(Dataset records)
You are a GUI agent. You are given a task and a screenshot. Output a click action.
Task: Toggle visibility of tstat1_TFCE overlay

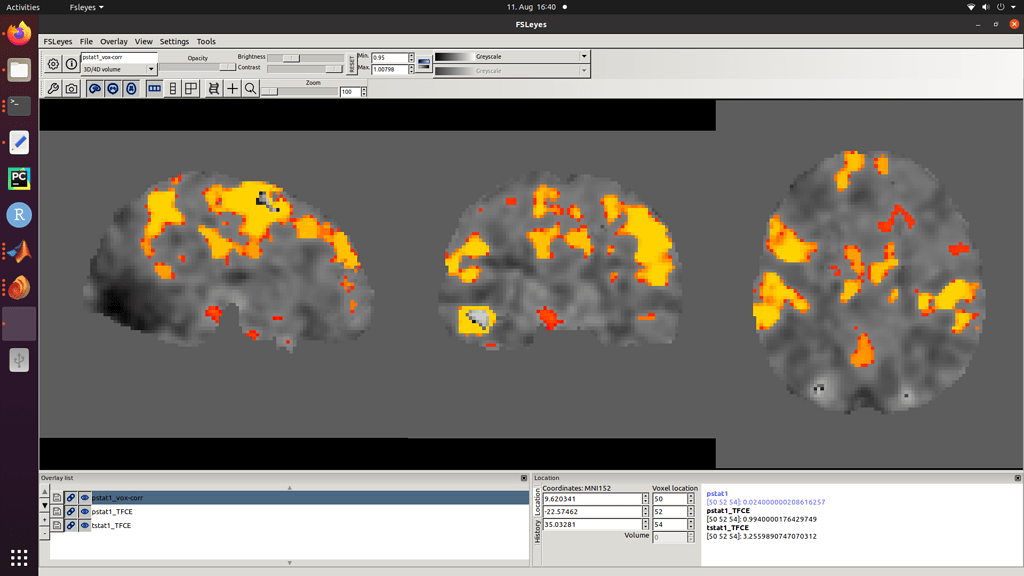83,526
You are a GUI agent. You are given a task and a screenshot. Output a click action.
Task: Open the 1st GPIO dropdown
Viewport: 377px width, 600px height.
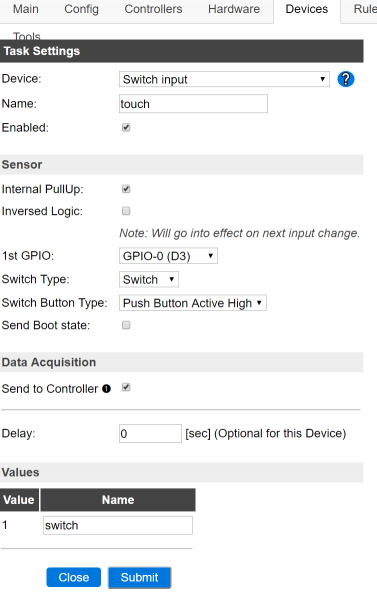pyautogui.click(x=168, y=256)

▶ Short problem: Write out the listing again, substituting "tap action" for every "click action" and keeping everything else the same. Omit the pictures.

▶ Solution to this problem:
You are a GUI agent. You are given a task and a screenshot. Output a tap action.
Task: Toggle visibility of tstat1_TFCE overlay

83,526
You are a GUI agent. You are given a task and a screenshot. Output a tap action.
Task: Open the 1st GPIO dropdown
Viewport: 377px width, 600px height.
pyautogui.click(x=168, y=256)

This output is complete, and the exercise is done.